• _EXERCISE DETAILS_
Which lines below contain the word "Kojima"? Copy each of them.

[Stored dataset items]
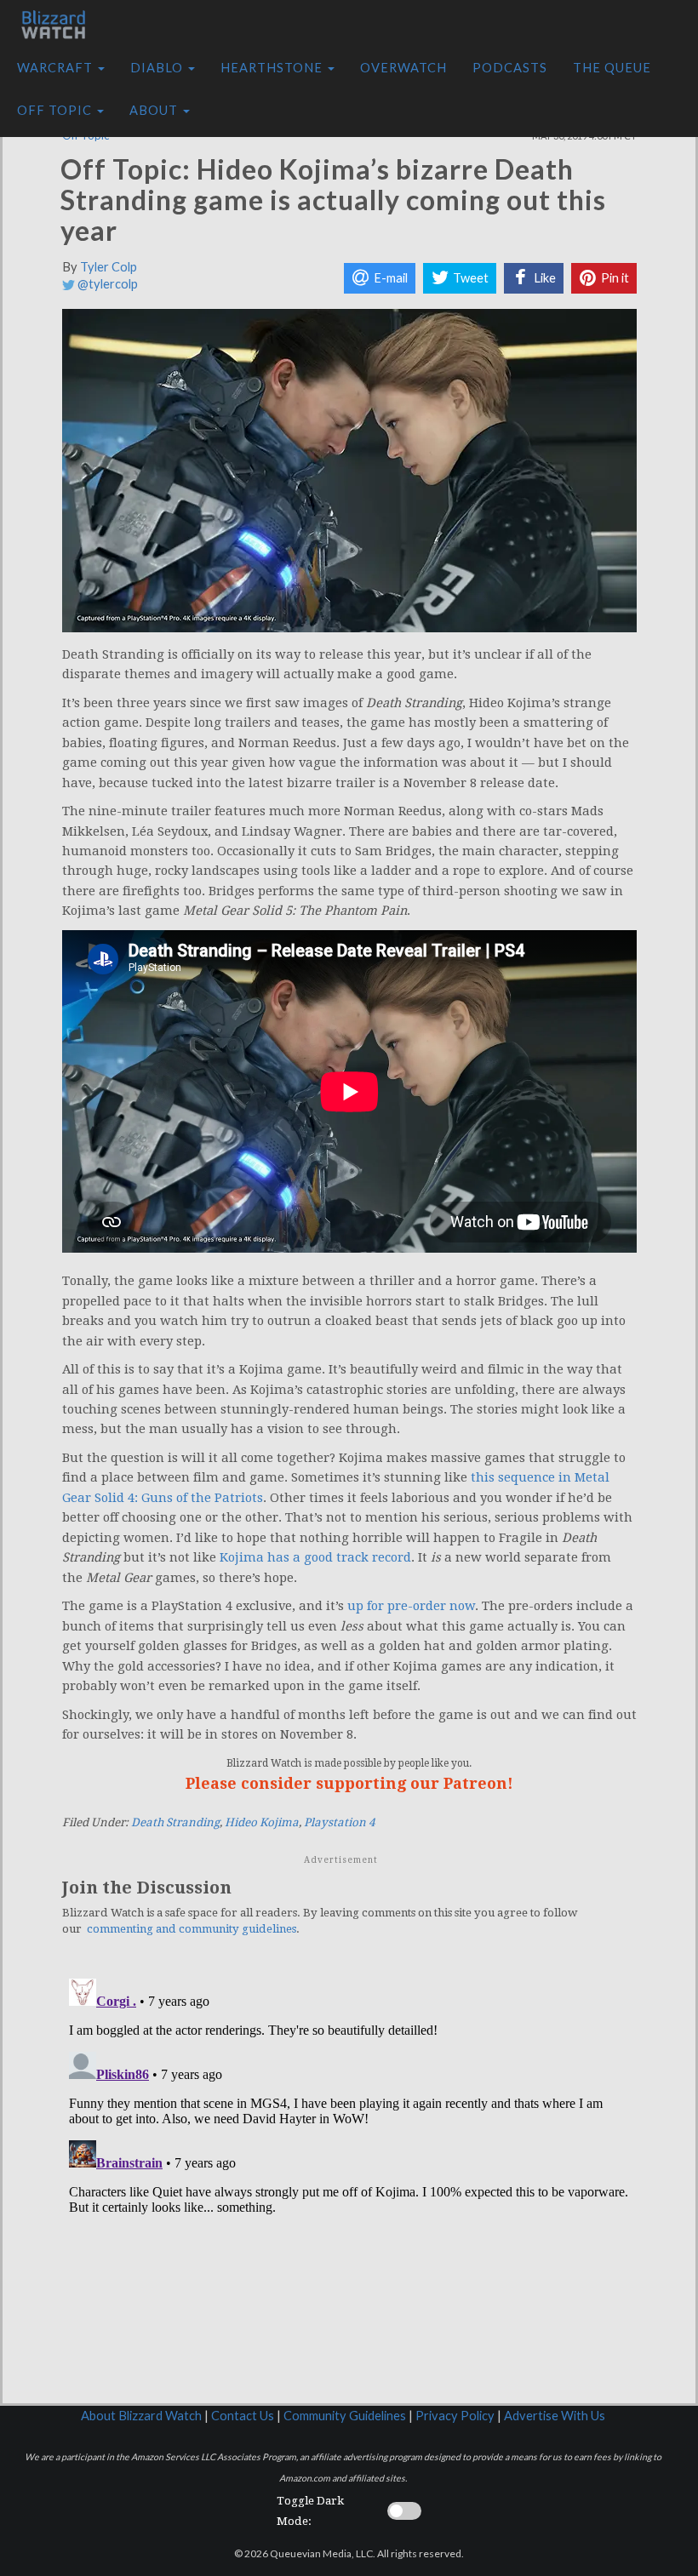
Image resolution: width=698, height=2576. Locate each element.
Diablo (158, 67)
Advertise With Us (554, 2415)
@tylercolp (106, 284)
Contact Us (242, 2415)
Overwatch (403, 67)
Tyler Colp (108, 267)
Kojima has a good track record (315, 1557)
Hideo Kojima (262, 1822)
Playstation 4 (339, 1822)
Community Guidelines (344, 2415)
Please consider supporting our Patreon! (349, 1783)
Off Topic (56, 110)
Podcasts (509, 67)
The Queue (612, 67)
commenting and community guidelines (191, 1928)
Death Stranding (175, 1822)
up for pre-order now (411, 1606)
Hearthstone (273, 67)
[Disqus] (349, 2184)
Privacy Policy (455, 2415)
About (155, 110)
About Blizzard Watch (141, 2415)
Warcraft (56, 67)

• _COMPLETED TASK_
Kojima has a good track record (315, 1557)
Hideo Kojima (262, 1822)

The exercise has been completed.